Objectives: In addition to the rise in obesity prevalence globally, morbidity due to nonalcoholic fatty liver disease is increasing. Primary modalities for preventing and managing this problem include dietary modification and improved physical activities. A daily diet with a low n-6:n-3 polyunsaturated fatty acid (PUFA) ratio is suspected to contribute to ameliorating liver steatosis (LS). The present study was conducted to elucidate the effects of an n-6:n-3 PUFA ratio of 2:1 in alleviating LS.Methods: Twenty-four young obese women with LS were recruited from Denpasar, Bali, Indonesia.

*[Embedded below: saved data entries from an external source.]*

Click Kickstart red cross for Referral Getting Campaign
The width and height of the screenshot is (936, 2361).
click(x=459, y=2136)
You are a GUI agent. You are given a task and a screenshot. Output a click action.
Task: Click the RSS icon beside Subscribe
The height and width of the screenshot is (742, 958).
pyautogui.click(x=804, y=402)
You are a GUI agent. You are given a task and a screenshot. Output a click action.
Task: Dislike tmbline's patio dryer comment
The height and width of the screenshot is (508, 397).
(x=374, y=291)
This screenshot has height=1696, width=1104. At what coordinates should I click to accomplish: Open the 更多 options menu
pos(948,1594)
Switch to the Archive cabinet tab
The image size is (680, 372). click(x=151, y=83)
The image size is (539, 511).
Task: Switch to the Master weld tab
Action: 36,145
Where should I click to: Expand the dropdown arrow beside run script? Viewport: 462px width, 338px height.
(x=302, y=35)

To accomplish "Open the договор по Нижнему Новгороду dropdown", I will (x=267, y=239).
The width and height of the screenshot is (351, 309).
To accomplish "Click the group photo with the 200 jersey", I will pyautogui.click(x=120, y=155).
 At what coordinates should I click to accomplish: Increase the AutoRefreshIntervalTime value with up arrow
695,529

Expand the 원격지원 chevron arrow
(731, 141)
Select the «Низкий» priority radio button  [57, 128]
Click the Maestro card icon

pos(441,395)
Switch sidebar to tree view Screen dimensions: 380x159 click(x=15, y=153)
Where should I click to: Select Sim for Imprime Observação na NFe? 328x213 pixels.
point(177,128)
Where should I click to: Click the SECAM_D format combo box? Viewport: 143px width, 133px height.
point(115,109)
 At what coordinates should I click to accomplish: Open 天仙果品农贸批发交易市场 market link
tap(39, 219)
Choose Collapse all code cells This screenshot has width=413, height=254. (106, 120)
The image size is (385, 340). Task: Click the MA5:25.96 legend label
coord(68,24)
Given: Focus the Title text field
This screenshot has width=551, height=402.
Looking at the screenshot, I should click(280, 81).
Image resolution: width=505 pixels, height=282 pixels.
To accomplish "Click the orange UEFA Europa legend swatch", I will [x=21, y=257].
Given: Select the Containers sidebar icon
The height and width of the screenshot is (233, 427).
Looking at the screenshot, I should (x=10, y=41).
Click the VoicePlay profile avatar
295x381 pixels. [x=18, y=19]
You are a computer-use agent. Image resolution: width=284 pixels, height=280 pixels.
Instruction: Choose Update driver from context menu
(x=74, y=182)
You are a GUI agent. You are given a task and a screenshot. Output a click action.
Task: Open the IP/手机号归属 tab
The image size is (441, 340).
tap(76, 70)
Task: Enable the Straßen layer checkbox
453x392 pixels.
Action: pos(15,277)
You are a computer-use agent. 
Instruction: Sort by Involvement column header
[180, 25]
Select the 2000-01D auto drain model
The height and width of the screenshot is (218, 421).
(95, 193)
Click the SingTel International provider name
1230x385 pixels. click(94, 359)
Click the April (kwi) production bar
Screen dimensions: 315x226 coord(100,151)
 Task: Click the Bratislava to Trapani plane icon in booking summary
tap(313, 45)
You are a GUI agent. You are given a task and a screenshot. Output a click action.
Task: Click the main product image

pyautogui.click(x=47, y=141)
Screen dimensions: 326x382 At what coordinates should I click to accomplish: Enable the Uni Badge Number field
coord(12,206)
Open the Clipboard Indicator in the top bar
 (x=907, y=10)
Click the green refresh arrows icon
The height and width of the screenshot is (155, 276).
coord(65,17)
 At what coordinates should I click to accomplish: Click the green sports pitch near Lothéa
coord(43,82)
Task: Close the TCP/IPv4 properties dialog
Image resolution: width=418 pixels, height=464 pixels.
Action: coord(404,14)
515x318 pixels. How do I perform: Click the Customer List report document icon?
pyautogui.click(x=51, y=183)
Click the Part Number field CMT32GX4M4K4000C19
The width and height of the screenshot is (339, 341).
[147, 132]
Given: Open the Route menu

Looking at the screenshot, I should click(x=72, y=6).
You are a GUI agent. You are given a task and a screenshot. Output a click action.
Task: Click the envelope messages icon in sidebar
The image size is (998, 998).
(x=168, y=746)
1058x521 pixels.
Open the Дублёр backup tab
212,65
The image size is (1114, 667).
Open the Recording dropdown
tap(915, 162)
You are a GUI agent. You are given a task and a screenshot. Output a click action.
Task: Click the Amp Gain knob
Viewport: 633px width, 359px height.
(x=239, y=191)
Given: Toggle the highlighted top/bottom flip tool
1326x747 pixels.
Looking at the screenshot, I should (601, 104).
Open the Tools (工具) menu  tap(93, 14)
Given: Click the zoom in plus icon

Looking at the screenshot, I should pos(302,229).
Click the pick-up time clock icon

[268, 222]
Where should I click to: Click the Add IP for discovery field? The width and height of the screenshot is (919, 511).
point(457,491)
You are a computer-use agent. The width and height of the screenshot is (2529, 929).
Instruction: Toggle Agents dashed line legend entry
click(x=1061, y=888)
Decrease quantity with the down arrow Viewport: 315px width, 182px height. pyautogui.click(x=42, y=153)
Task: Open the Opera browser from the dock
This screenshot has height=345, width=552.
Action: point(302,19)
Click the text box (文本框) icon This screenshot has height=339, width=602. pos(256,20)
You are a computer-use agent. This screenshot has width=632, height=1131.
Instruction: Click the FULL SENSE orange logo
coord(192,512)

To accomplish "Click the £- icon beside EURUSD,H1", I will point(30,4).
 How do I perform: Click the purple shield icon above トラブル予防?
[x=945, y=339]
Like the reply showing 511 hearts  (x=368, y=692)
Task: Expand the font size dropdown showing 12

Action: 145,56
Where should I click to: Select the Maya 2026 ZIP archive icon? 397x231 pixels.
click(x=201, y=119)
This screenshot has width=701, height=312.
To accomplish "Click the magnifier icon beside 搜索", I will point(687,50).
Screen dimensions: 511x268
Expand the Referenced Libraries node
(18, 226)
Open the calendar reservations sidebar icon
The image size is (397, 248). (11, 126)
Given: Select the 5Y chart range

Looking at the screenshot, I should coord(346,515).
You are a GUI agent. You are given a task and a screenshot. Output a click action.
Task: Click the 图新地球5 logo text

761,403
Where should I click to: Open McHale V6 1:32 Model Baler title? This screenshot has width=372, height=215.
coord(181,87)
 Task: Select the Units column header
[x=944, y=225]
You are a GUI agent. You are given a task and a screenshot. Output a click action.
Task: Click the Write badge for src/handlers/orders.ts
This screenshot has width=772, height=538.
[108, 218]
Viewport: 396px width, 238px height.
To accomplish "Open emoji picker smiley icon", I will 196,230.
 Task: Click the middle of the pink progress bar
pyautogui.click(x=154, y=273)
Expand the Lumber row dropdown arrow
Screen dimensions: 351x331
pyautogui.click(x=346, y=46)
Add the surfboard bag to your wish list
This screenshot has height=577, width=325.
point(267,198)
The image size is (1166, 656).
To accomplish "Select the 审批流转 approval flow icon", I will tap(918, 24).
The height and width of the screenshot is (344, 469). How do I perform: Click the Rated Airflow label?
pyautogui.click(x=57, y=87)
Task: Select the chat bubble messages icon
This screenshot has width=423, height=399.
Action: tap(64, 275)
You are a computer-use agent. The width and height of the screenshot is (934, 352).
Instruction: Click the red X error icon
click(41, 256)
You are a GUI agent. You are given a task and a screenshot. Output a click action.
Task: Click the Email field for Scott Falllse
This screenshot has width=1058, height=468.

They were randomly allocated to an intervention or control group. Both groups were given linoleic acid:α-linolenic acid at ratios of 2035:970 and 240:100 g, respectively, for 12 weeks. Baseline and end-line data were obtained. All patients were advised to maintain their daily energy intake no more than 1500 kcal and to perform structured physical exercises once a week. Results:The intervention significantly decreased the body fat (body mass index, p=0.040; triglyceride, p=0.008) and serum tumor necrosis factor-α (TNF-α) levels (p=0.002) and increased serum interleukin-10 (IL-10) levels (p=0.004). The severity of LS was reduced through the intervention (odds ratio=0.064; 95% confidence interval=0.013-0.310; p=0.001).Conclusion: An increased intake of 2:1 n-6:n-3 PUFA ratio alleviated LS, decreased body fat composition and serum TNF-α levels, and increased serum IL-10 levels.